Presentations touched on such topics as “Why Engineering is like Playing The Doors on Solo Ukulele,” “The Left-Handed Engineer,” and “The Art and Science of Fragrance Creation.”
During a summer internship with Texas Instruments, junior electrical engineering student Ray Anderson embarked on a journey to meet 20 Nobel Laureates, Pulitzer Prize winners, MacArthur Fellows, and other distinguished people. What he learned from these meetings was the focus of his talk, “Is Albert Einstein Still Alive?”
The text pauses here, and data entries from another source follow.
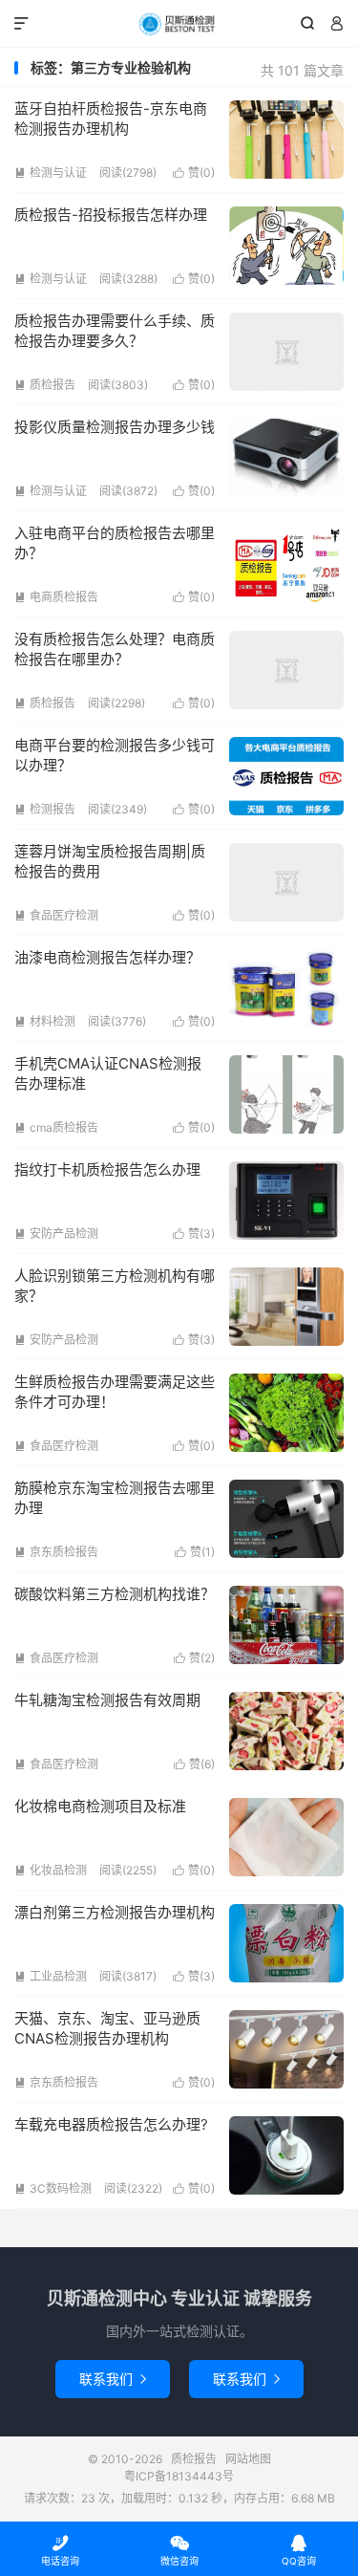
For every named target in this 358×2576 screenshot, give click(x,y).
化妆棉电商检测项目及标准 (100, 1806)
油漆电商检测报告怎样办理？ (107, 957)
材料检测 (44, 1021)
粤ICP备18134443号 (179, 2476)
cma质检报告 (56, 1127)
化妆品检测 (50, 1870)
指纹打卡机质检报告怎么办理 (107, 1169)
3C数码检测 (53, 2188)
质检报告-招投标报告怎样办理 (110, 215)
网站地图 (248, 2459)
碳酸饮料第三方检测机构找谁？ (114, 1594)
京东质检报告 (56, 1552)
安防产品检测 (56, 1233)
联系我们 (112, 2378)
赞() (194, 172)
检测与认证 (50, 172)
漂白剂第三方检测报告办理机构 (114, 1912)
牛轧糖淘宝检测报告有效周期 (107, 1700)
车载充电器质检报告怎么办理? (111, 2124)
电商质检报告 (56, 597)
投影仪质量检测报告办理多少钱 (114, 427)
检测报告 (44, 809)
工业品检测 (50, 1976)
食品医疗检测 (56, 915)
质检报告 (179, 23)
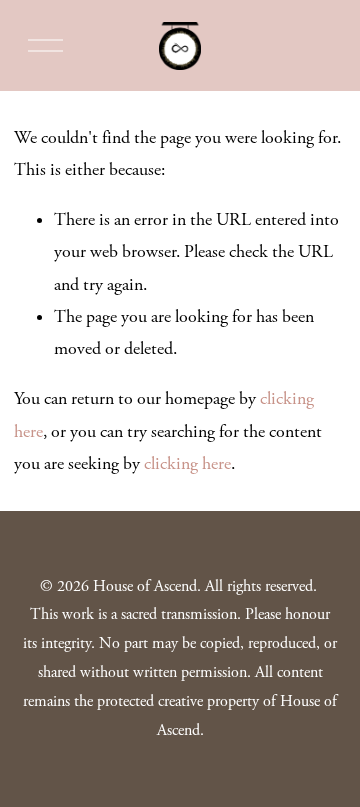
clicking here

Travis Tatlock, a senior electrical engineering major, developed a case study that inspires people to see things “left out.”
Meanwhile, mechanical engineering professor Thomas Adams, PhD, showcased how the “A” musical note has a frequency of 440 hertz, how “constrained optimization” is used in engineering and music, and how diet root beer can spark innovation. The Rose-Hulman alumnus plays, composes, and arranges music for solo guitar, often in tunings he considers too silly for anyone else to use.
Guest speakers featured New York City-based brand development expert Celeste Lee, former head of fine fragrance marketing at Givaudan, the world’s largest creator of flavors and fragrances; and commercial photographer Vincent Dixon, who discussed “Replacing a Preconceived Idea.” He was a post-graduate science student living in Paris when a series of serendipitous events unearthed a passion for photography that has taken him throughout the world.
An exchange of ideas on topics of entrepreneurship, sustainability, career preparation, and global service projects were discussed by attendees following the TEDxRoseHulman presentations.
“We wanted students to know that the skills they gain at Rose-Hulman have a wide variety of applications, perhaps even beyond the typical engineering, math, and science jobs,” states co-organizer Claire Stark, a senior chemical engineering major.
Donnita Robinson, a senior chemical engineering major and a co-organizer adds, “I hope TEDxRoseHulman inspires students to think about what truly inspires them and encourages them to act on it. The speakers come from different backgrounds, but have the same message: They’re doing what they love. This allows them to get so much more out of life.”
Other students that helped organize this event were Ranjana Chandramouli, a senior chemical engineering major, Nate Moore, a senior computer science major, and Marcel Snijder van Wissenkerke a senior mechanical engineering major.